##### Исходный текст

8 августа 1942 г. в Темиргоевский район вошли немцы. Память четко воспроизводит виденные мною многие картины оккупации. На одной из них — окоп, поверх которого мы набросали тыквенные плети, сухую растительность. Внутри бабушка соорудила что-то вроде святого угла со свечой и иконой. В тот момент я жил с семьей дяди Яши в х. Веревкин.
Из окопа мне «посчастливилось» (не дай Бог никому такого счастья) увидеть скоротечный неравный бой. Я услышал вой пикирующего самолета, пулеметные очереди и одиночные хлопки винтовочных выстрелов. Рванул к выходу из окопа и выглянул, тетя Нина перехватила меня и за шиворот потянула назад, но я, мальчишка, вырвался, раскинул плети и снова выглянул. Самолет пикировал, расстреливая группу красноармейцев, занявших оборону на кургане. Таких курганов было много на Кубани, этот находился в ста метрах от нашего окопа за протокой реки Зеленчук. Дня через два, когда все улеглось, я с трудом пересек протоку, поднялся к взгорью и увидел множество разбросанных окровавленных бинтов. Возможно, с этой безымянной высоты пришла горестная похоронка чьей-то матери, жене, детям? Я заплакал горькими слезами.
На другой картине перед глазами — черный самолет с немецкой свастикой пролетает низко над землей, казалось, еще немного, и он заденет днищем остроконечные верхушки тополей. Думаю, это делалось для устрашения местного населения: «Смотрите, дескать, какие мы сильные, и не смейте против нас руку поднимать!». Но ошиблись фашисты: русских не запугать! На кубанских землях то и дело вспыхивали очаги сопротивления.

Гитлер – Сталин

По притихшей, замершей хуторской улице послышался лязг гусениц, остановился бронетранспортер. Внимание немцев привлек колодец. Наш двор наполнился шумом, гамом, незнакомой речью, визгом поросенка, гвалтом перепуганных кур, за которыми гонялись фашисты. Солдаты доставали воду из колодца, гонялись друг за другом, обливаясь водой. Опьяненные победой, они чувствовали себя хозяевами. Позже по хутору поползли слухи, что один из немецких офицеров взял в руки котят и со словами: «Гитлер – Сталин» – столкнул их лбами и брезгливо бросил на землю.

Михаил Резников (в центре) на срочной службе занятия по тактике (1955 г.).

Дней через пять я вернулся из х. Веревкин к себе домой в ст. Темиргоевскую. Спустя какое-то время нам сообщили, что завтра за нами приедет «воронок» и повезет на расстрел. Мама собрала узелок и глубокой ночью увела меня и шестилетнюю сестренку в дальние хутора. В Веревкине нас снова приютила семья дяди Яши, затем мы переселились в пустую хатенку. Мне запомнилась фамилия хозяйки хаты — Рыжова. Она была секретарем комсомольской организации хутора.

##########
##### Блок данных

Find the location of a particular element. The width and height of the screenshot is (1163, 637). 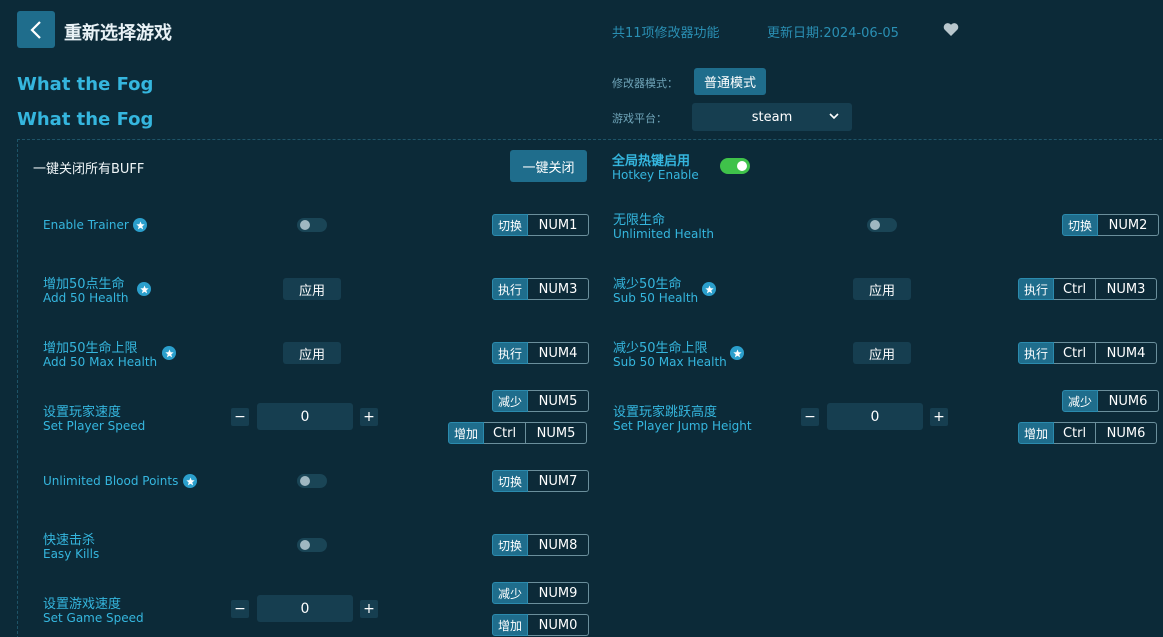

hotkey-enable-trainer: 切换 NUM1 is located at coordinates (541, 225).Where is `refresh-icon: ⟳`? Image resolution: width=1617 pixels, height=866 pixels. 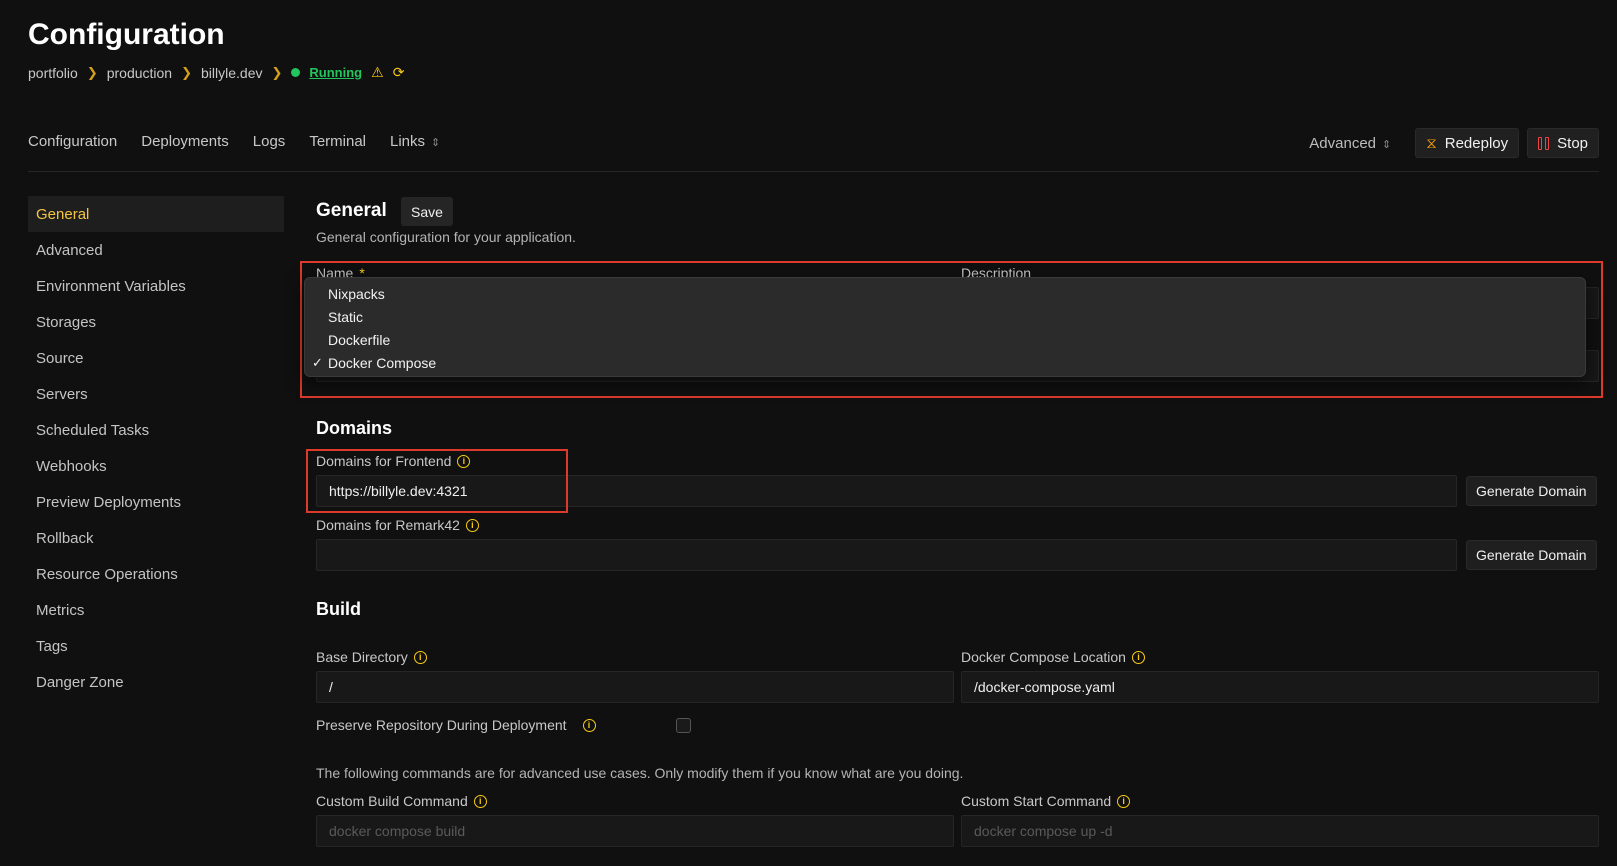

##########

> [Условие задачи]: Перепишите без изменений отрывок из приведенных выше воспоминаний об оккупации: начните с места, где стоят слова «Михаил Резников (в», и остановитесь после слов «комсомольской организации хутора.».

> [Решение задачи]:
Михаил Резников (в центре) на срочной службе занятия по тактике (1955 г.).

Дней через пять я вернулся из х. Веревкин к себе домой в ст. Темиргоевскую. Спустя какое-то время нам сообщили, что завтра за нами приедет «воронок» и повезет на расстрел. Мама собрала узелок и глубокой ночью увела меня и шестилетнюю сестренку в дальние хутора. В Веревкине нас снова приютила семья дяди Яши, затем мы переселились в пустую хатенку. Мне запомнилась фамилия хозяйки хаты — Рыжова. Она была секретарем комсомольской организации хутора.